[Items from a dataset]
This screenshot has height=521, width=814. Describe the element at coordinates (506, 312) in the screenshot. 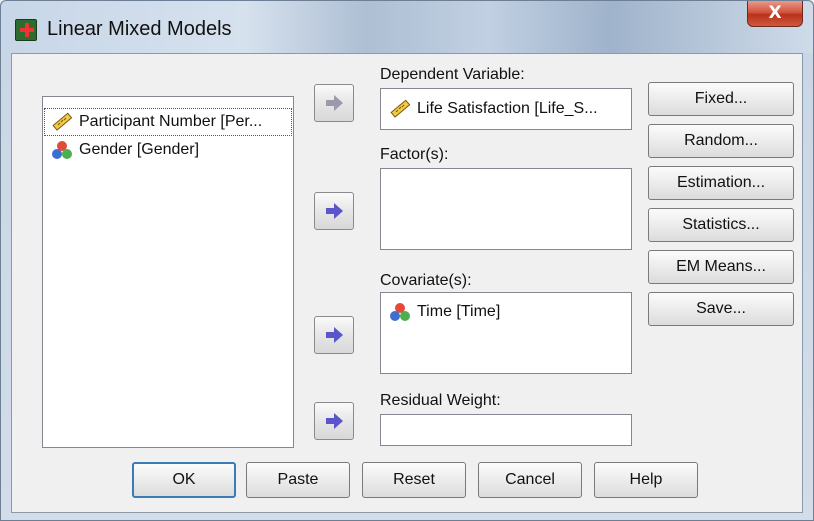

I see `list-item: Time [Time]` at that location.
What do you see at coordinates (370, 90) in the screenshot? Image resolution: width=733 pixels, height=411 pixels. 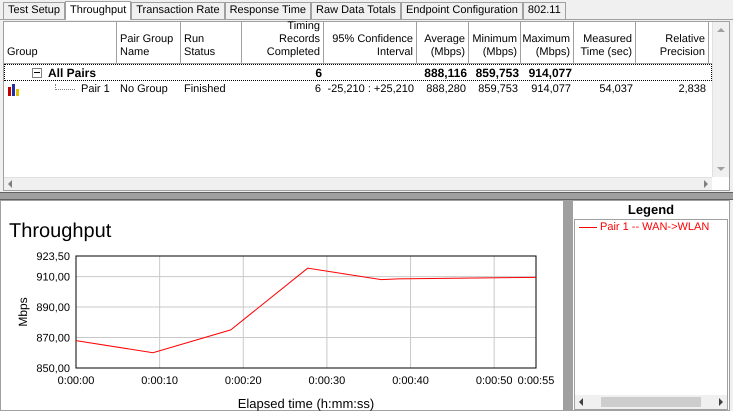 I see `table-cell-text: -25,210 : +25,210` at bounding box center [370, 90].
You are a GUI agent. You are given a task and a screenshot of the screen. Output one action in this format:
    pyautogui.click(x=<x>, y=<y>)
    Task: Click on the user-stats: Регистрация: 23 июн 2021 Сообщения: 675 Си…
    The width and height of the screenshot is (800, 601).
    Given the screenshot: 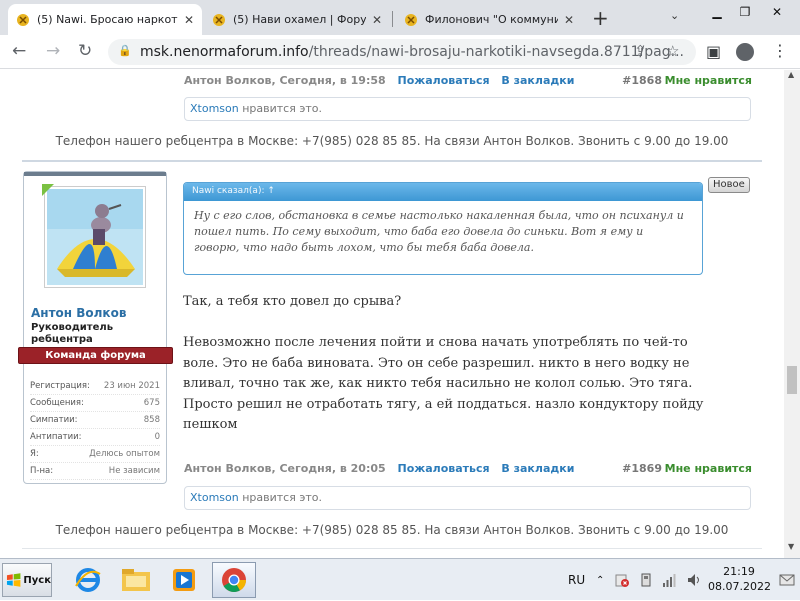 What is the action you would take?
    pyautogui.click(x=95, y=429)
    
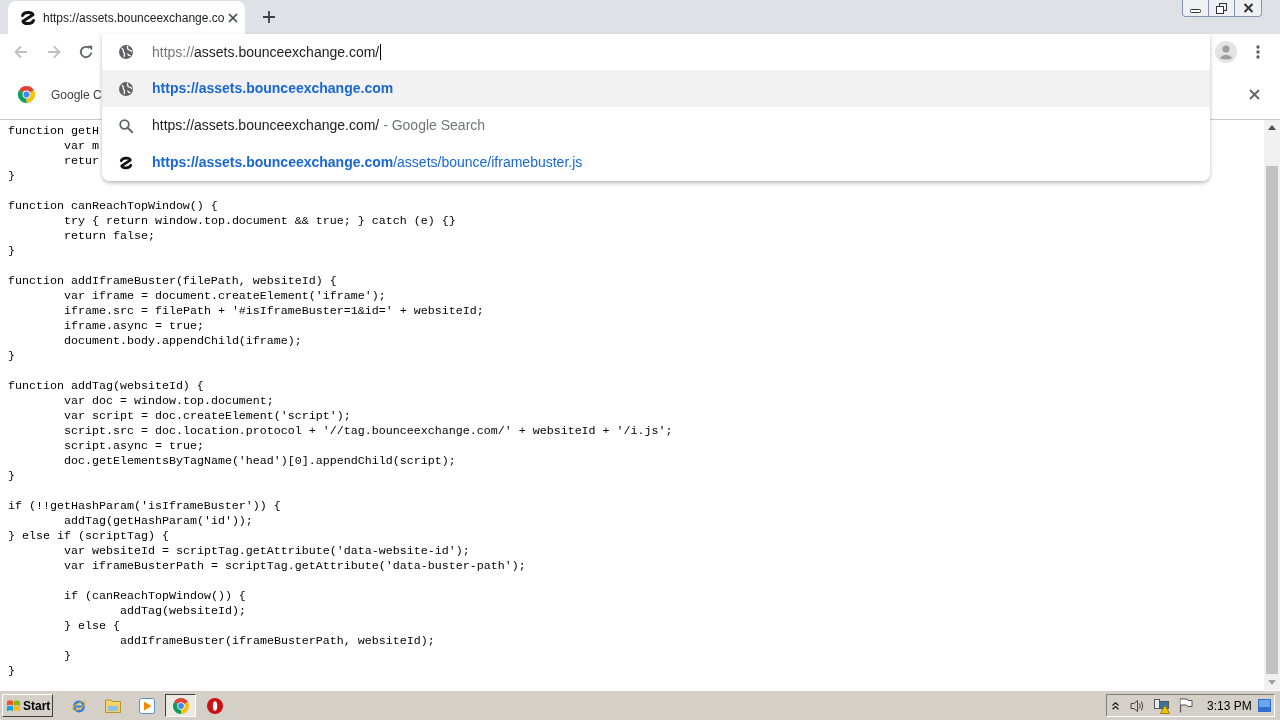 The width and height of the screenshot is (1280, 720). I want to click on restore-button, so click(1222, 8).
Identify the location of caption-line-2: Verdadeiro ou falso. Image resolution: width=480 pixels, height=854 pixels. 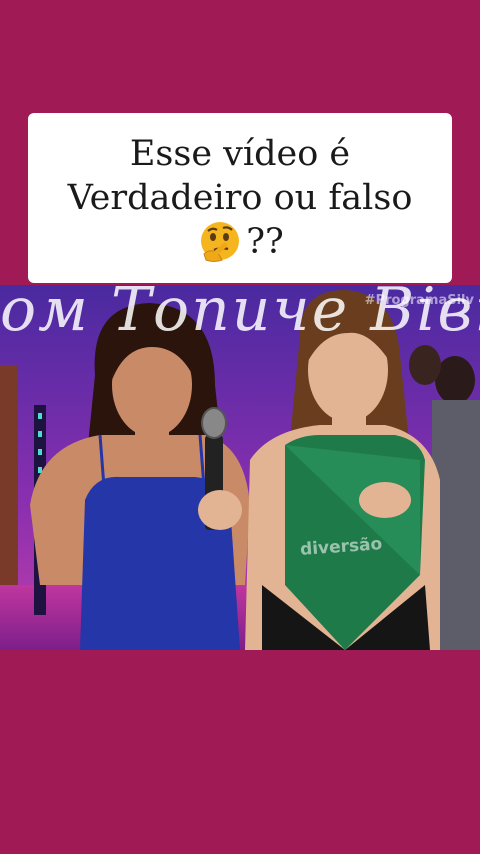
(240, 198).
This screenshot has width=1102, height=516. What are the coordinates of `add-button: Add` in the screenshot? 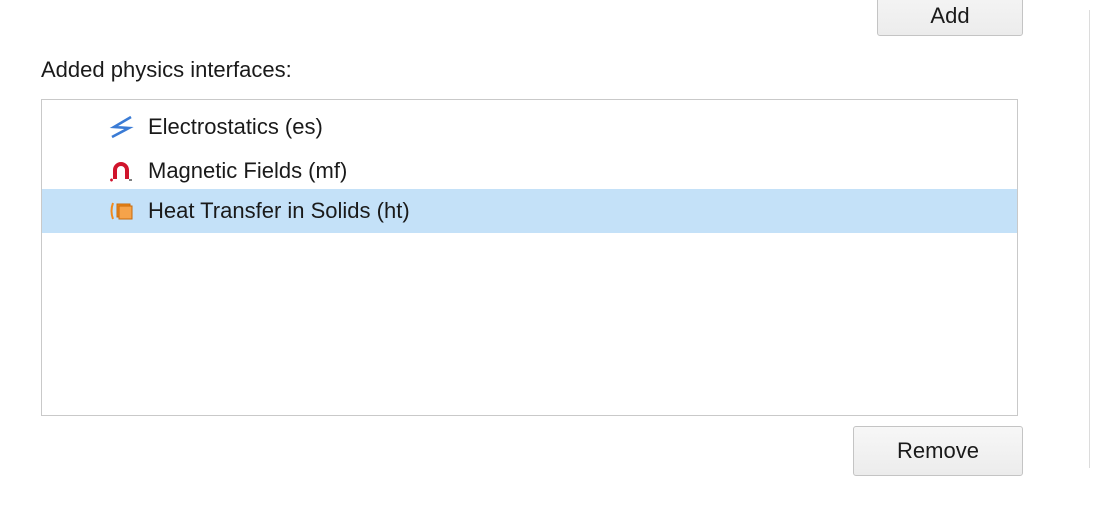 It's located at (950, 18).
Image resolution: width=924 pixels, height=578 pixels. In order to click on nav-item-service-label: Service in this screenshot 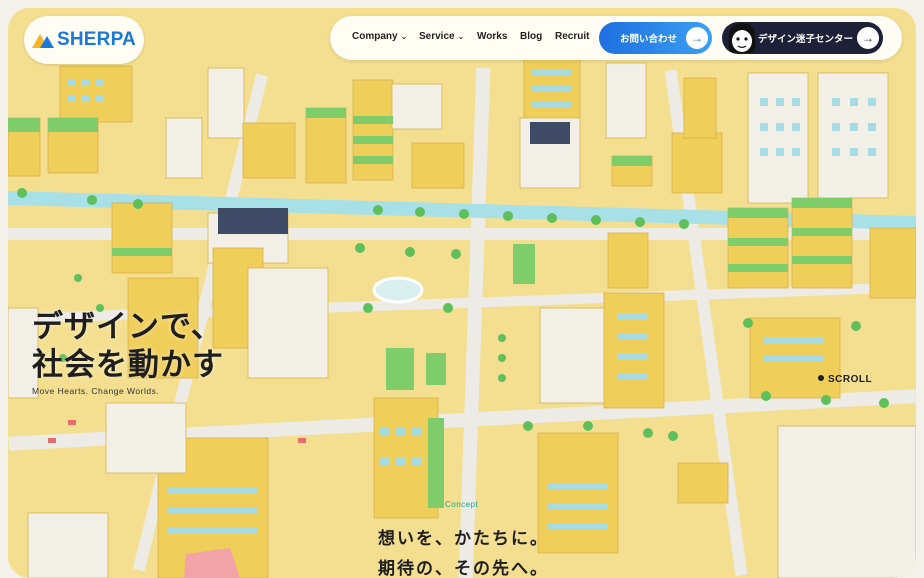, I will do `click(437, 36)`.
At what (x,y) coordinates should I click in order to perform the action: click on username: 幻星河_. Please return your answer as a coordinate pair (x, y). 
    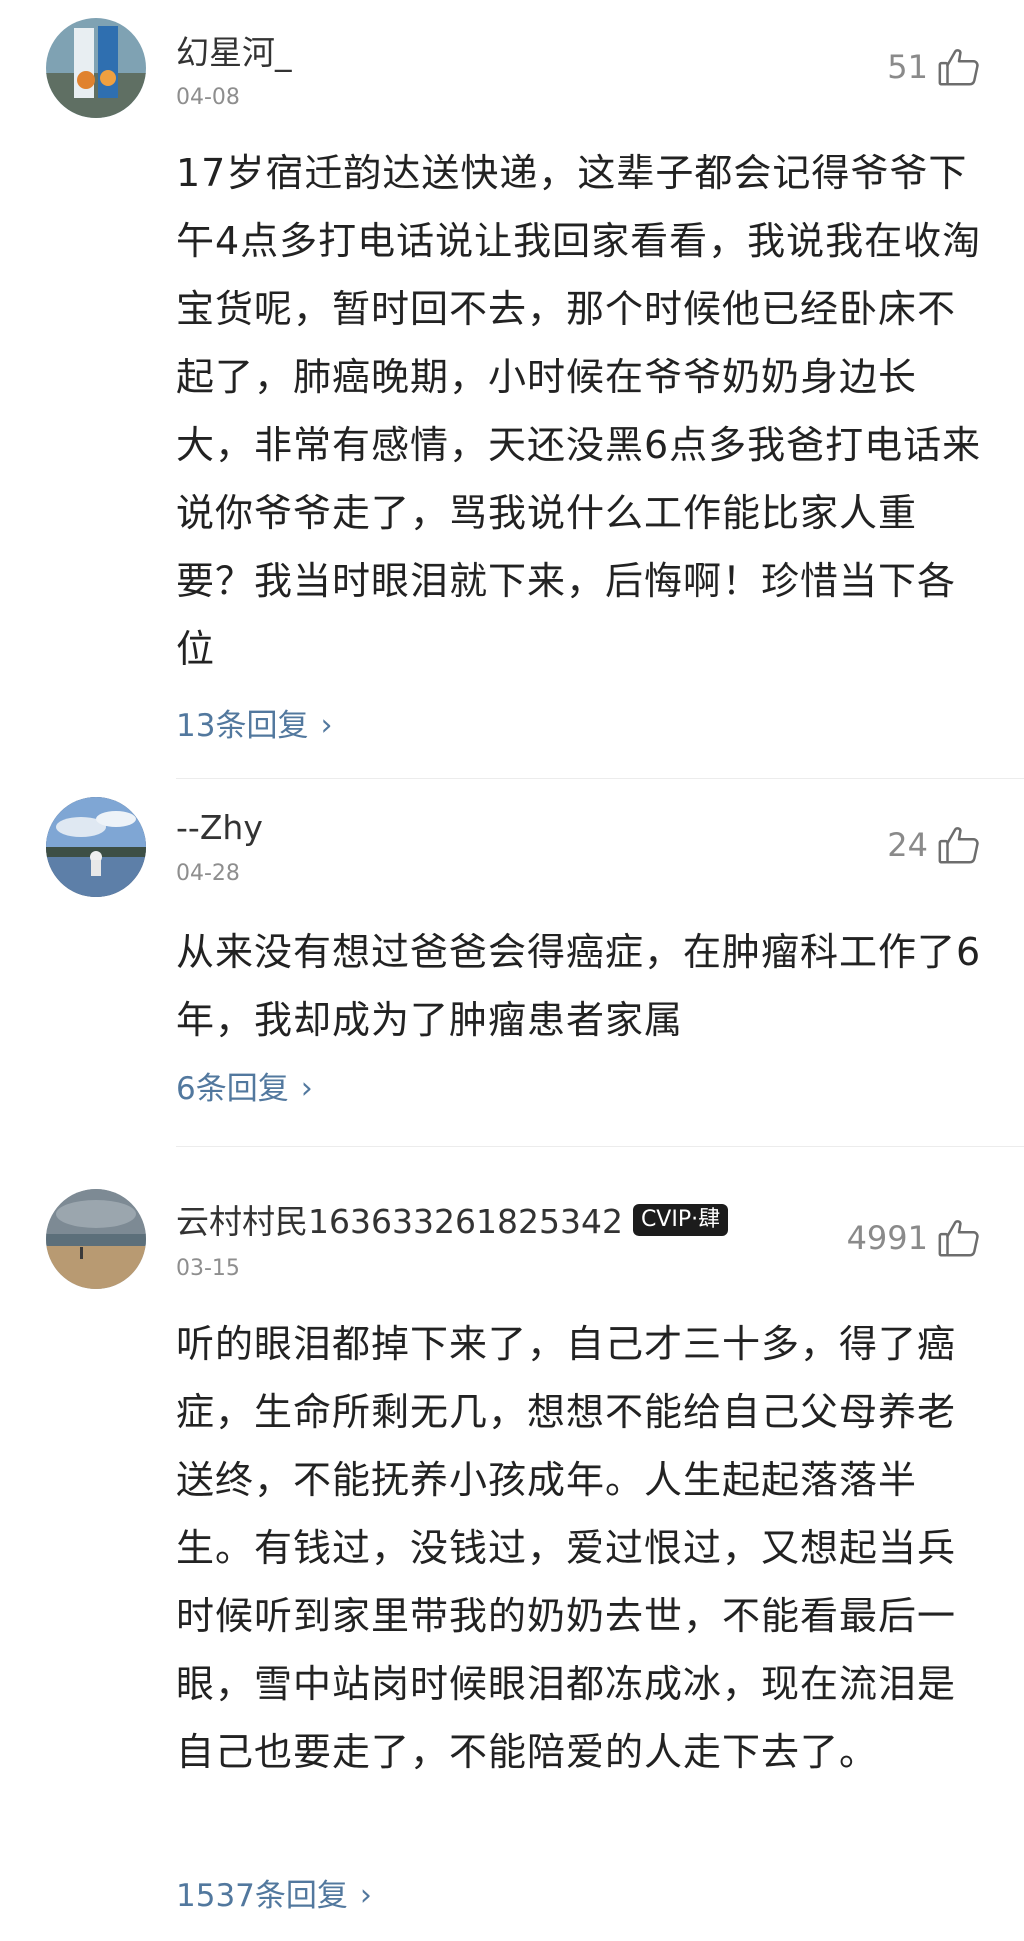
    Looking at the image, I should click on (234, 53).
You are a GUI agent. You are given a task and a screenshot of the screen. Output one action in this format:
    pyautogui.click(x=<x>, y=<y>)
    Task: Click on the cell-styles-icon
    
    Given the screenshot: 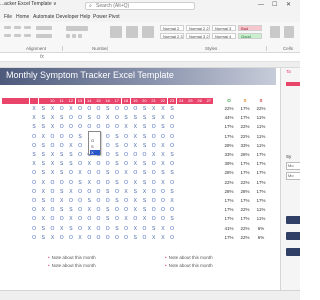 What is the action you would take?
    pyautogui.click(x=148, y=32)
    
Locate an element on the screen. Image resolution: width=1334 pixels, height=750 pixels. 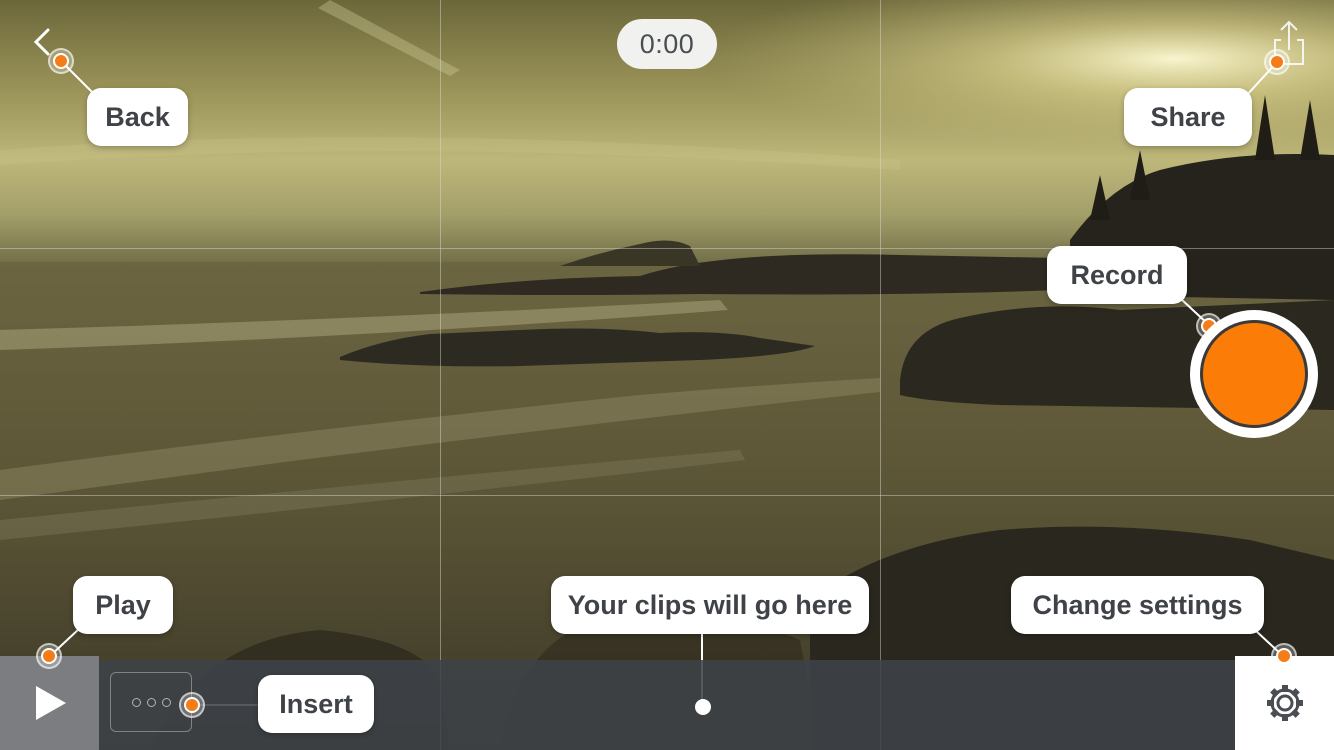
tooltip-back: Back is located at coordinates (138, 117).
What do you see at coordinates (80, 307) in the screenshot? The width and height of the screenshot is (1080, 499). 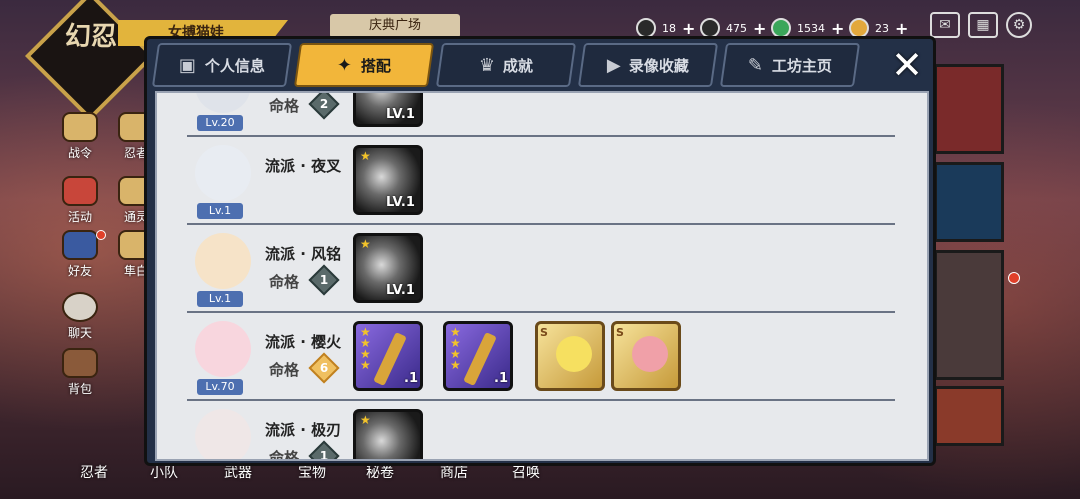 I see `chat-icon` at bounding box center [80, 307].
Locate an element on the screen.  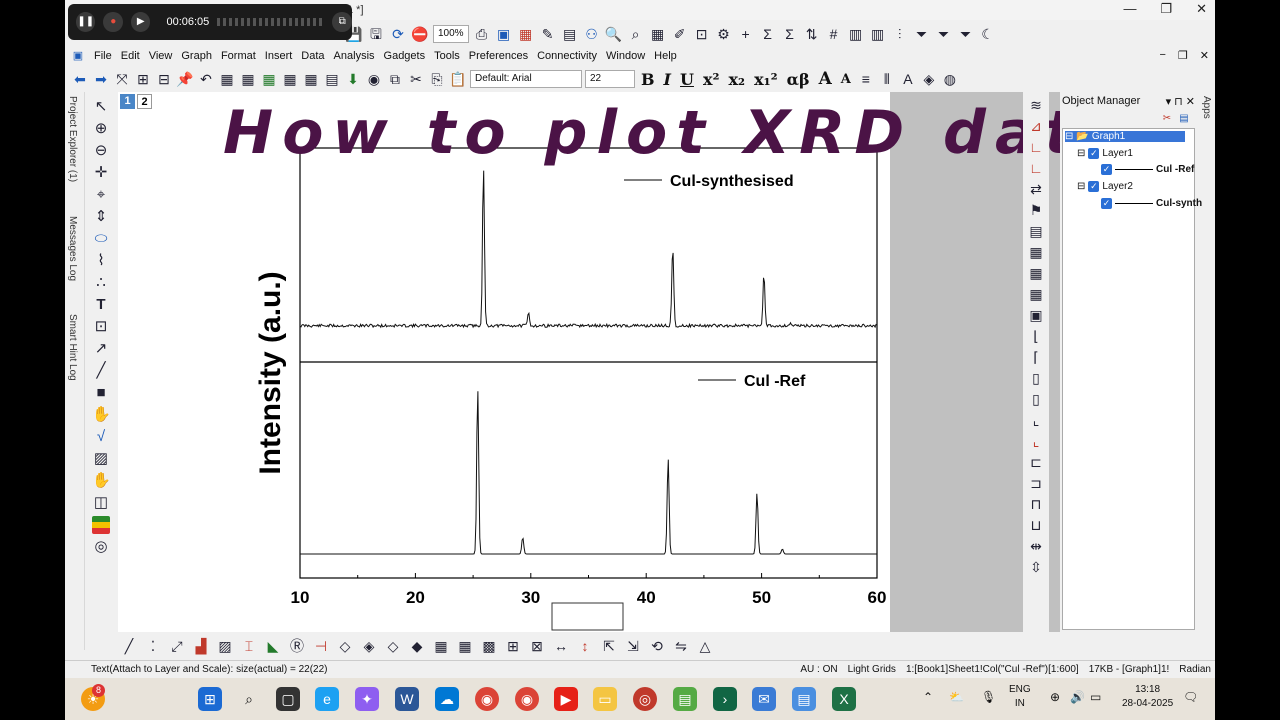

_REQUIRED WORK:_ Rewrite the material starting at the line containing "At what (x,y)" and ending at the line containing "Looking at the", swapping "username" for "display name" and keeping everything else the same. Omit the pictures.

_TASK RESPONSE:_
At what (x,y) coordinates should I click in order to perform the action: click on display name: 幻星河_. Please return your answer as a coordinate pair (x, y). 
    Looking at the image, I should click on (234, 53).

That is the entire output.